Paula tuvo miedo de decir algo por temor a traicionar lo que Pedro le había contado confidencialmente. Oyó que alguien llamaba a Karen a gritos.
—Tengo que irme o perderé el avión. Paula, decidas lo que decidas, te apoyo. Lo sabes, ¿verdad?
—Siempre —respondió—. Y también sé que hemos compartido demasiadas cosas como para no dar nuestra opinión.

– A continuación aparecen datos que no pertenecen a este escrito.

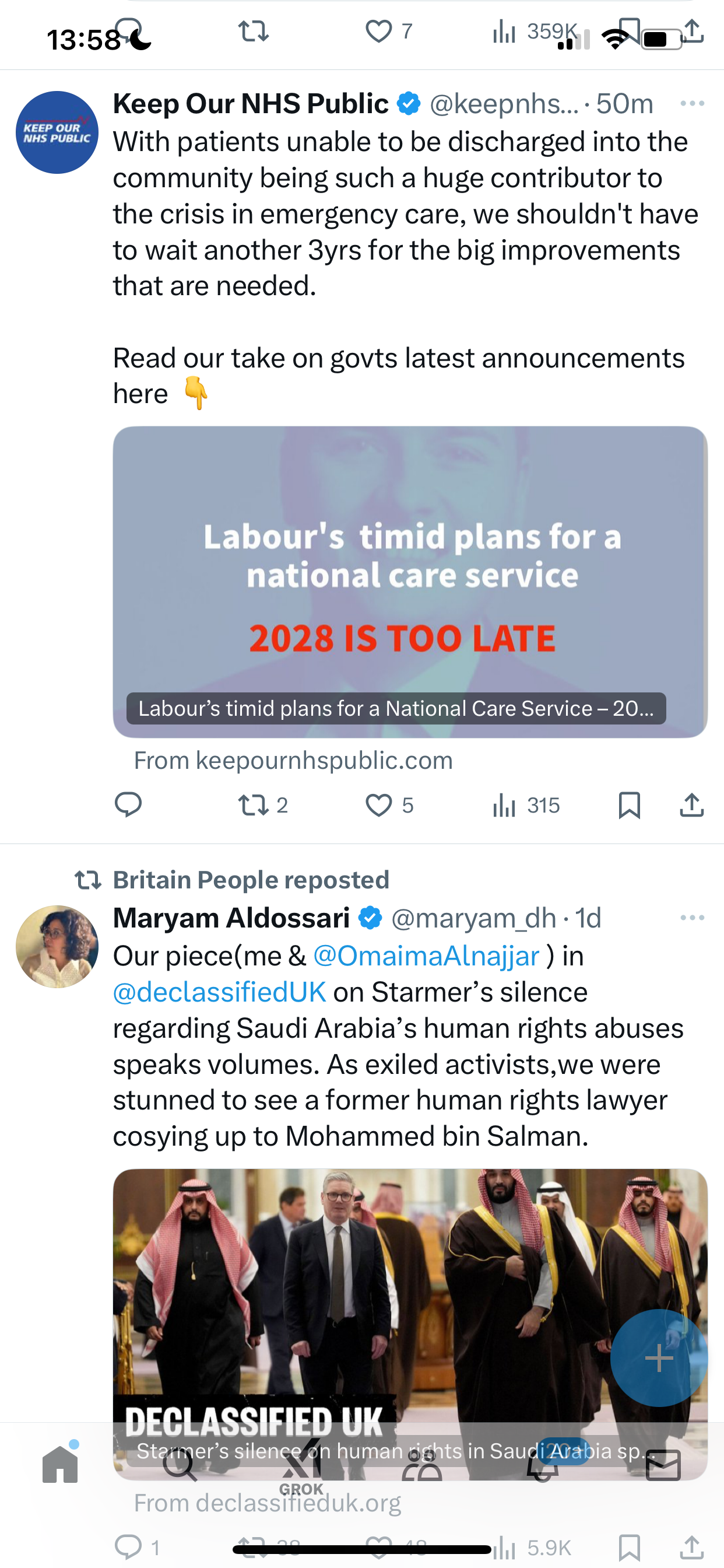Open more options for Keep Our NHS Public post
This screenshot has width=724, height=1568.
tap(693, 103)
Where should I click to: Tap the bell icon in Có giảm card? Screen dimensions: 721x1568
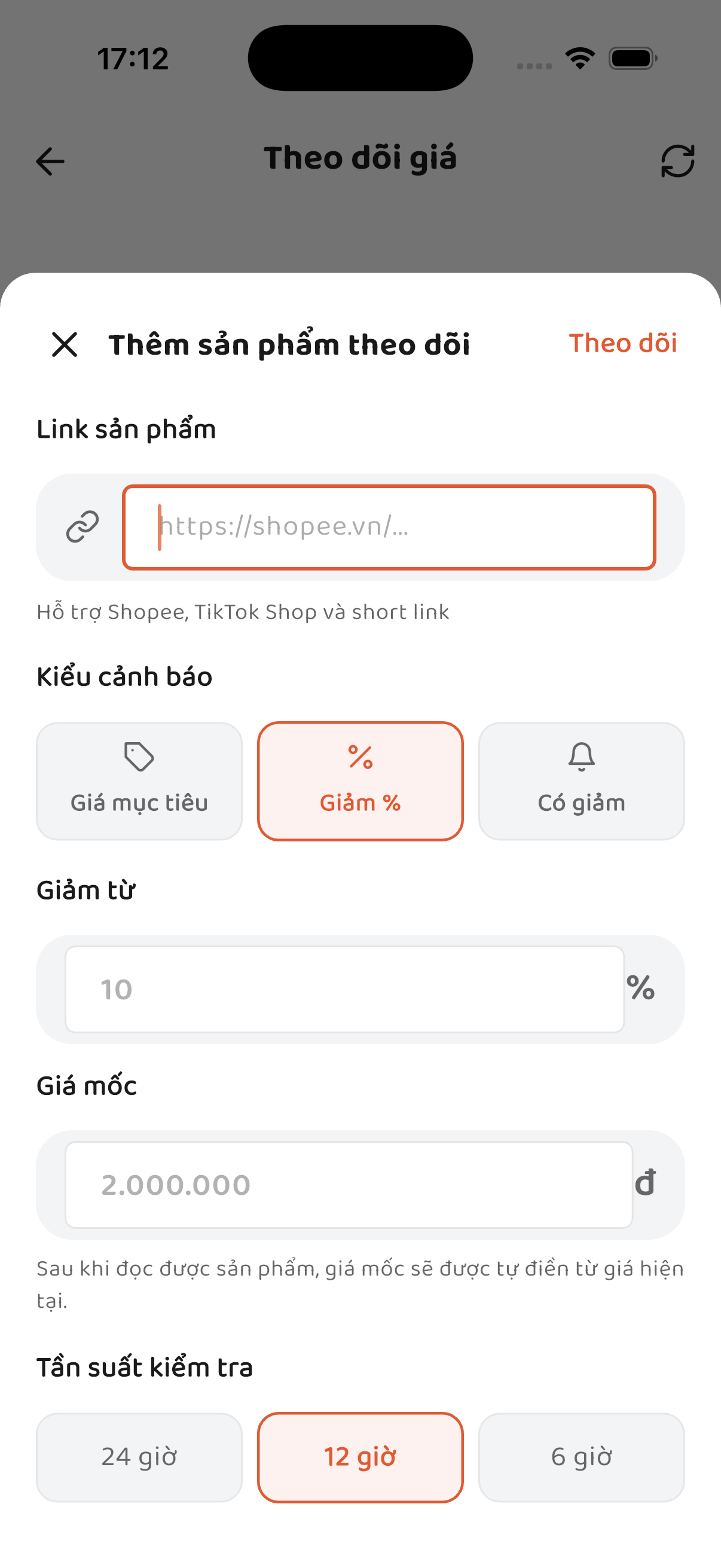coord(581,756)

—No te habrás dejado engatusar por la buena presencia de Pedro, ¿verdad? —preguntó su amiga.
Paula no pudo evitar la risotada que se le escapó.
—Nunca le he visto. Le he besado y hemos hecho tantas manitas que podría dibujar las suyas, pero jamás le he visto la cara.
—Esa es una revelación tan seductora que me siento tentada de quedarme solo para escuchar la historia. —De nuevo alguien gritó su nombre—. ¡Puñetas! Mi secretaria y mi ayudante me van a atar y llevarme a rastras. Te llamaré esta noche y me lo cuentas todo.
—No —replicó Paula—. Esta historia hay que contarla en persona. Te veré en la fiesta de Ruben, ¿no?
—Pues claro. Ojalá... —Bajó la voz—. Ahora sí que se están enfadando. Te llamaré en cuanto regrese. Adiós.
Paula se despidió y colgó. Después de la llamada pasó algún tiempo pensando en lo que Karen le había contado de Pedro. No había dicho nada malo; en realidad, todo lo contrario. Parecía que Pedro era un tío realmente agradable. Y lo único que pasaba es que nadie conocía sus verdaderos sentimientos.
Se recordó que entre ellos no había un sentimiento profundo.
Solo iban a pasárselo bien, y eso era todo.